本文共 8001 字,大约阅读时间需要 26 分钟。

来源: https://zcopy.wordpress.com/ 说明: 本文不是对原文的逐字逐句翻译,而是摘取核心部分以介绍RDMA Send操作(后面凡是提到RDMA send, 都对应于IBA里的send操作)。文中给出的例子非常浅显易懂,很值得一读。

1. What is RDMA | 什么是RDMA

RDMA is Remote Direct Memory Access which is a way of moving buffers between two applications across a network. RDMA differs from traditional network interfaces because it bypasses the operating system. This allows programs that implement RDMA to have:

  1. The absolute lowest latency
  2. The highest throughput
  3. Smallest CPU footprint

RDMA指的是远程直接内存访问,这是一种通过网络在两个应用程序之间搬运缓冲区里的数据的方法。RDMA与传统的网络接口不同,因为它绕过了操作系统。这允许实现了RDMA的程序具有如下特点:

  1. 绝对的最低时延
  2. 最高的吞吐量
  3. 最小的CPU足迹 (也就是说,需要CPU参与的地方被最小化)

2. How Can We Use It | 怎么使用RDMA

To make use of RDMA we need to have a network interface card that implements an RDMA engine.
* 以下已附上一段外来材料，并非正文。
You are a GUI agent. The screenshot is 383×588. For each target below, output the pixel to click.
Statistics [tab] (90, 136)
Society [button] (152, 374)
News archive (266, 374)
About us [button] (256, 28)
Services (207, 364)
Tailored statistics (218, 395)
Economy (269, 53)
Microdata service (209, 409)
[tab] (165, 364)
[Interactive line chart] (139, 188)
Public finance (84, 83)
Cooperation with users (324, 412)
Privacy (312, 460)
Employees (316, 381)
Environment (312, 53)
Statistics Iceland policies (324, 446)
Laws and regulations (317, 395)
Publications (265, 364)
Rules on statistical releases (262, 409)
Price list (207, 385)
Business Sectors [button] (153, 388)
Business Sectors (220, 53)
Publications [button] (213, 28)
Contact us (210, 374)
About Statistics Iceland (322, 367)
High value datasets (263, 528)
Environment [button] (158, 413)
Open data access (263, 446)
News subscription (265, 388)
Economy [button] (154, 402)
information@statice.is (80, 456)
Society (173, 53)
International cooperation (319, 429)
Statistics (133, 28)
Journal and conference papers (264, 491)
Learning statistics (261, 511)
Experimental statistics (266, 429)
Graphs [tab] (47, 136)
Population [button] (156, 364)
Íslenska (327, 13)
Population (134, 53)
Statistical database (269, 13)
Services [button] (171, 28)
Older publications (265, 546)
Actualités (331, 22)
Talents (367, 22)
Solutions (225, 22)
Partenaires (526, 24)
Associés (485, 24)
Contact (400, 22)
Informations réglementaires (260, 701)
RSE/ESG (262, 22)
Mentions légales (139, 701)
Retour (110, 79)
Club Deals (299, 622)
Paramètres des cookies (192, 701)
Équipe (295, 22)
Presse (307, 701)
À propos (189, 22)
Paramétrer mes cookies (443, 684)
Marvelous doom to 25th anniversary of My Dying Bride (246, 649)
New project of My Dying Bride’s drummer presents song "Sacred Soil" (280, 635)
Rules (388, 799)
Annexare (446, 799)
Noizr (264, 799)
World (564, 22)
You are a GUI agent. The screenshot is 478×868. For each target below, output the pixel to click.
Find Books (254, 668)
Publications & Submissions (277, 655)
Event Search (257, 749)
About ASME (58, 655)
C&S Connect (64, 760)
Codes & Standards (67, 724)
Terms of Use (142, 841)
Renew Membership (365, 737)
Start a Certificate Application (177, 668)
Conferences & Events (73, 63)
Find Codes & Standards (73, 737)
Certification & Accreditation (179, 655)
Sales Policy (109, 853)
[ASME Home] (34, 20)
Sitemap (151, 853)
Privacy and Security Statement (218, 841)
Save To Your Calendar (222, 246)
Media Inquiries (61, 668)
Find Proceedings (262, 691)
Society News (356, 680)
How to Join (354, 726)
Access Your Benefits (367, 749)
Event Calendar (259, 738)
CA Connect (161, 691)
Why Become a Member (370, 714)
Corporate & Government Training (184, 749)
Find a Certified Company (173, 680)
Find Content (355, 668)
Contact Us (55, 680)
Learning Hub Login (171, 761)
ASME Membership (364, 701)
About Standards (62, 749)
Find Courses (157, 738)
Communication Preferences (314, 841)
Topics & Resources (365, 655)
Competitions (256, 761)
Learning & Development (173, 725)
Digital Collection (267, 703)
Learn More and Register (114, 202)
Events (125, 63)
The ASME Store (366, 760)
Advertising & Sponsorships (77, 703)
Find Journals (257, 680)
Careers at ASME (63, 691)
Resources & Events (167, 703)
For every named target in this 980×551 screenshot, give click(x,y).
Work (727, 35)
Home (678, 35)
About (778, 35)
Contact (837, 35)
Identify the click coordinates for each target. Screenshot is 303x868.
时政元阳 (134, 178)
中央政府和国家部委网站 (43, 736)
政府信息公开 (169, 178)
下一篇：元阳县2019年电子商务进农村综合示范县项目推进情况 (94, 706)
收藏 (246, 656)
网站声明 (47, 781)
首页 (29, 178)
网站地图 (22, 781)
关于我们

使用RDMA, 我们需要有一张实现了RDMA引擎的网卡。
We call this an HCA (Host Channel Adapter). The adapter creates a channel from it’s RDMA engine though the PCI Express bus to the application memory. A good HCA will implement in hardware all the logic needed to execute RDMA protocol over the wire. This includes segmentation and reassembly as well as flow control and reliability. So from the application perspective we deal with whole buffers.
我们把这种卡称之为HCA(主机通道适配器)。 适配器创建一个贯穿PCIe总线的从RDMA引擎到应用程序内存的通道。一个好的HCA将在导线上执行的RDMA协议所需要的全部逻辑都在硬件上予以实现。这包括分组,重组以及流量控制和可靠性保证。因此,从应用程序的角度看,只负责处理所有缓冲区即可。

 

In RDMA we setup data channels using a kernel driver. We call this the command channel. We use the command channel to establish data channels which will allow us to move data bypassing the kernel entirely.  Once we have established these data channels we can read and write buffers directly.
在RDMA中我们使用内核态驱动建立一个数据通道。我们称之为命令通道。使用命令通道,我们能够建立一个数据通道,该通道允许我们在搬运数据的时候完全绕过内核。一旦建立了这种数据通道,我们就能直接读写数据缓冲区。
The API to establish these the data channels are provided by an API called "verbs". The verbs API is a maintained in an open source linux project called the Open Fabrics Enterprise Distribution (OFED). (www.openfabrics.org). There is an equivalent project for Windows WinOF located at the same site.
建立数据通道的API是一种称之为"verbs"的API。"verbs" API是由一个叫做OFED的Linux开源项目维护的。在站点www.openfabrics.org上,为Windows WinOF提供了一个等价的项目。
The verbs API is different from the sockets programming API you might be used to. But once you learn some concepts it is actually a lot easier to use and much simpler to design your programs.
"verbs" API跟你用过的socket编程API是不一样的。但是,一旦你掌握了一些概念后,就会变得非常容易,而且在设计你的程序的时候更简单。

3. Queue Pairs | 队列对

RDMA operations start by "pinning" memory. When you pin memory you are telling the kernel that this memory is owned by the application. Now we tell the HCA to address the memory and prepare a channel from the card to the memory. We refer to this as registering a Memory Region. We can now use the memory that has been registered in any of the RDMA operations we want to perform. The diagram below show the registered region and buffers within that region in use by the communication queues.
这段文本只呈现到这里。